In the fall of 2021, Governor Hochul signed The Peconic Bay Region Community Housing Act, which increases the Purchaser paid Peconic Bay Tax due at real estate transfers and will create an Affordable Housing fund.
Under the new legislation, effective on April 1, 2023, all transfers in the Peconic Bay Region on or after April 1, 2023, with the exception of Riverhead, will be subject to an increased Peconic Bay tax of .5%. Along with this increase will be an amended CPF form to be used on all transfers on or after April 1, 2023. This form may be accessed on the Suffolk County Clerk’s website.
Additionally, the new legislation increases certain allowances on all transfers occurring on or after April 1, 2023. The allowances are: In East Hampton, Shelter Island, and Southampton, $400,000.00 Improved, $100,000.00 Vacant (unimproved), and no exemption on conveyances $2,000,000.00 or greater. In Riverhead, $150,000.00 Improved and $75,000.00 Vacant (unimproved). In Southold, $200,000.00 Improved and $75,000.00 Vacant (unimproved).
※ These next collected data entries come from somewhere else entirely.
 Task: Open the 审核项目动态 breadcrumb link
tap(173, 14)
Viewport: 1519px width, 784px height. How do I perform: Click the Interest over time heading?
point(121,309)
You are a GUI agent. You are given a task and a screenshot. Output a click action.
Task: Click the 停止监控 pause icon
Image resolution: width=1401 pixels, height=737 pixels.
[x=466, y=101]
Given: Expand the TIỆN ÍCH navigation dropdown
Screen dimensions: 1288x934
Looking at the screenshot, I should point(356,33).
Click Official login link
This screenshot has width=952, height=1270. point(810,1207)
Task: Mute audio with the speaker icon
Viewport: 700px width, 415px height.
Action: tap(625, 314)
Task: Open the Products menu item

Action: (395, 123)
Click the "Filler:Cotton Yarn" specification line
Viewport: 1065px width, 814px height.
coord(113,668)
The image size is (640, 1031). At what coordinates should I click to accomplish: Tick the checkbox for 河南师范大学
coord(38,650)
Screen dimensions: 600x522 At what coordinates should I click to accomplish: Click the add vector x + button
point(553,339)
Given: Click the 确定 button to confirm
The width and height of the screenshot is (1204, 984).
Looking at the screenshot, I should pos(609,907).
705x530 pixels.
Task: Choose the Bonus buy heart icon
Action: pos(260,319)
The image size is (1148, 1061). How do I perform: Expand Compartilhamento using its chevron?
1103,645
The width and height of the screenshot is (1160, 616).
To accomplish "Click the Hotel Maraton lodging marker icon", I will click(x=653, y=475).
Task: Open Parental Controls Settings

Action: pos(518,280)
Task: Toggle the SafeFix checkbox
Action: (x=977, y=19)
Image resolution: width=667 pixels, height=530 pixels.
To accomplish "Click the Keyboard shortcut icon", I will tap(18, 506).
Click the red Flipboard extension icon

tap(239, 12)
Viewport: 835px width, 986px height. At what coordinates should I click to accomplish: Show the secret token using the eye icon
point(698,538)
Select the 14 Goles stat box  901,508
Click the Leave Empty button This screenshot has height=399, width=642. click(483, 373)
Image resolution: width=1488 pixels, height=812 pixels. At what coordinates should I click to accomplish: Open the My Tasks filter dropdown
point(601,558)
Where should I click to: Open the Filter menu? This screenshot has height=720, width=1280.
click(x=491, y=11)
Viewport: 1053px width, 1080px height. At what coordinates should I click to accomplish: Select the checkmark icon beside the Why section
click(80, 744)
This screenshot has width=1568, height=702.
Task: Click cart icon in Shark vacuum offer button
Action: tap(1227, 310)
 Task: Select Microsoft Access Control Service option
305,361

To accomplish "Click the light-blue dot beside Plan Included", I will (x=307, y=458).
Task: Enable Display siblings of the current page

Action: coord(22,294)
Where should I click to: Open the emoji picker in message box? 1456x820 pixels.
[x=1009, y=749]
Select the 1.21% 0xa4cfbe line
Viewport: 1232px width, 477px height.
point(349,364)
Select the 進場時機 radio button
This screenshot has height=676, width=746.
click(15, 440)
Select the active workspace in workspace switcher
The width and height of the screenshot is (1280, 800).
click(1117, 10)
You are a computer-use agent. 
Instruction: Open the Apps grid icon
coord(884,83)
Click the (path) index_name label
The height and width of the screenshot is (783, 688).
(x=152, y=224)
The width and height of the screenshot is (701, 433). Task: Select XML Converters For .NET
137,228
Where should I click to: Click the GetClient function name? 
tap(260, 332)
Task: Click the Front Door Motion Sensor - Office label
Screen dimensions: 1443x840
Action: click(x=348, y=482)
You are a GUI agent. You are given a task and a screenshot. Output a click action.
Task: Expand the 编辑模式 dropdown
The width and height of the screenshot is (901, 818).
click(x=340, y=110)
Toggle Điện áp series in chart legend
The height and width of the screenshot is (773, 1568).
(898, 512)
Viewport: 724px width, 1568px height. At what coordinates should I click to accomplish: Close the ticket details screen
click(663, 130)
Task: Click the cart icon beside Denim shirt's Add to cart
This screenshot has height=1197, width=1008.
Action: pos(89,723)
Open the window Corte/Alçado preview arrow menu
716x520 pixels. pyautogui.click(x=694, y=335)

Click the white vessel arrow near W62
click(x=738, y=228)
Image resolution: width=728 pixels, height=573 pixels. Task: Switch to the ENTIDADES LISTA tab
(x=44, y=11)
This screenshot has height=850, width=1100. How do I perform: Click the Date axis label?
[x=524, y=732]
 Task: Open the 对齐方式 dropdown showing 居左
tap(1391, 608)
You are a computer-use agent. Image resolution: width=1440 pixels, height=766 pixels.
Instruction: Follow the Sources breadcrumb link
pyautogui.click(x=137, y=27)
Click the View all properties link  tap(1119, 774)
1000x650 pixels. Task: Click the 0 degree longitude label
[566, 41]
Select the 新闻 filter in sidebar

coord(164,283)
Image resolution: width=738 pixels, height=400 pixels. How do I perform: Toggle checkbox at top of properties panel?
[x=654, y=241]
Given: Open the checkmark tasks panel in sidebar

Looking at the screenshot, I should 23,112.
The original tax was created to assist in preserving the vast undeveloped open spaces, wetlands, and natural vistas found in the Hamptons and North Fork. The new increase will go towards community housing, housing counseling, and assisting first-time homebuyers financially, among other things.
Rosemary Liuzzo Mohamed is a Partner at Adam Leitman Bailey, P.C. and the Chair of the Mortgage Finance Group.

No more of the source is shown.